What constitutes plagiarism in a tag wiki? Is it okay to use content copied from another site, and simply add a link back to the original site/source? How should copied content be formatted?

Original is Best

I am sure many tag wikis are written in good faith, but there needs to be some guidance on how to do so.

In an ideal world, if you are not writing an original tag wiki, then do not suggest the edit. Within the pool of talent on SO there would be many capable people who can author original tag wiki content, it is a matter of encouraging people to do so and discouraging people to copy and paste content. Any original work on the site, as with posts, then falls under the licencing conditions of the site.

Whilst the preference is to have tag wikis to be original content, there are still many tag wikis being suggested that contain copied content. Frequently this content is copied and pasted with a link to the original site, but not formatted correctly.

When using content with attribution it's important to make it clear which part of the content is being copied and the way to define this is with the use of quotation marks or quotation mark up.

Plagiarised Tag Wiki Content

Unattributed content

For example, this tag wiki wiki history:

The original wiki edit used content from another site without any link to the original site. The gives the appearance that the content is the original work of the editor. This is plagiarism.

Incorrectly formatted attributed content

For example, this tag wiki history:

The original wiki edit did provide a link to the original site, but none of the copied content is quoted.

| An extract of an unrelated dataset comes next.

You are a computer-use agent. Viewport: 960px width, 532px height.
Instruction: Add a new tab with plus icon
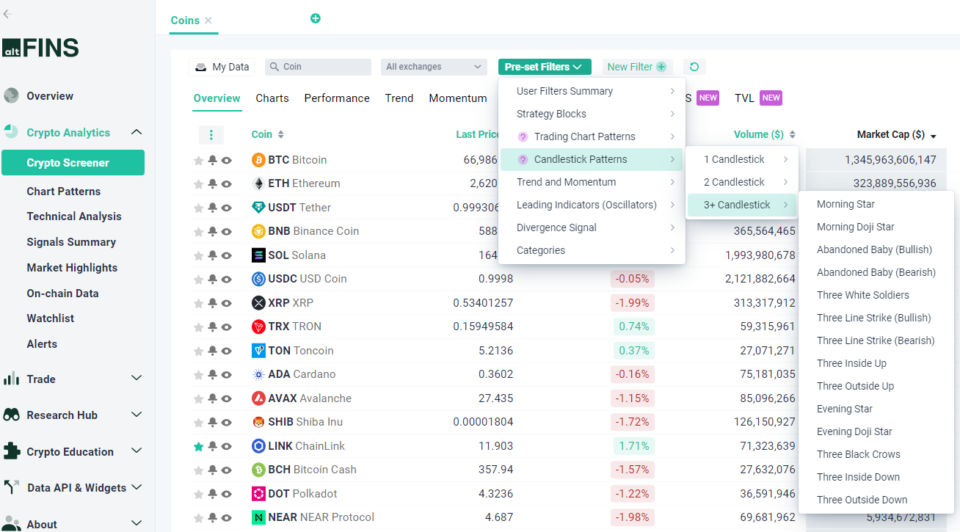click(316, 19)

As it stands this gives the appearance that the editor is the author of the content and is providing a supplementary link to another site. (I am not suggesting this was the editor's intention!) This is plagiarism.

Correctly formatted content

There is no hard and fast rule of how to format copied content in tag wikis, the aim to clearly demonstrate whether the content is the original work of the wiki editor or from another author.

Quotations

Using the previous example:

Any lengthy portions of copied content from the original site needs to be included within the quotation mark up with a link and description of the original content. In this case the original content is in the documentation at the github repo, in other cases the actual name of the site may be preferable.

With tag wikis that consist only of lengthy quotations, I prefer to add a sentence stating where the content is being sourced from, rather than including a link within the quotation as demonstrated in some examples further down.

So the resulting effort looks like this:

Mixed content

The following example has content that is paraphrased from a site and also quoted from that same site. The first two paragraphs are paraphrased, there is enough similarity between the wiki content and the original site, that attribution is required. By beginning the wiki with a referral to the original content, it is then inferred that all the following content is from this site, the quotation mark up demonstrating it is a copy and paste, with the link added at the beginning of the quotation for good measure to avoid any misunderstanding.

This example has original content followed by some quoted content. Here the copied content is clearly set apart from the original content using quotation mark up and it has a long link at the start of the quote to make it clear to readers where the quoted content is being sourced.


What do I do if I see a plagiarized tag wiki?

Use your best judgment.

If you can improve the tag wiki to comply with our guidelines, then do so! Suggest an edit that adds proper citations and formatting.

If the entire wiki consists of nothing but plagiarized content, and you feel it is not salvageable through edits (short of completely rewriting it), then flag a post (any post; it doesn't matter*) for moderator attention and explain the problem with the tag wiki. Moderators can retroactively reject and/or roll back edits to tag wikis, and they can also reach out to users who suggest/approve plagiarized content.

* This is necessary because there's no way to flag a tag wiki directly. Flagging a post (either a question or an answer) is an acceptable workaround, as long as you use the "requires moderator attention" reason and type a detailed explanation into the provided textbox.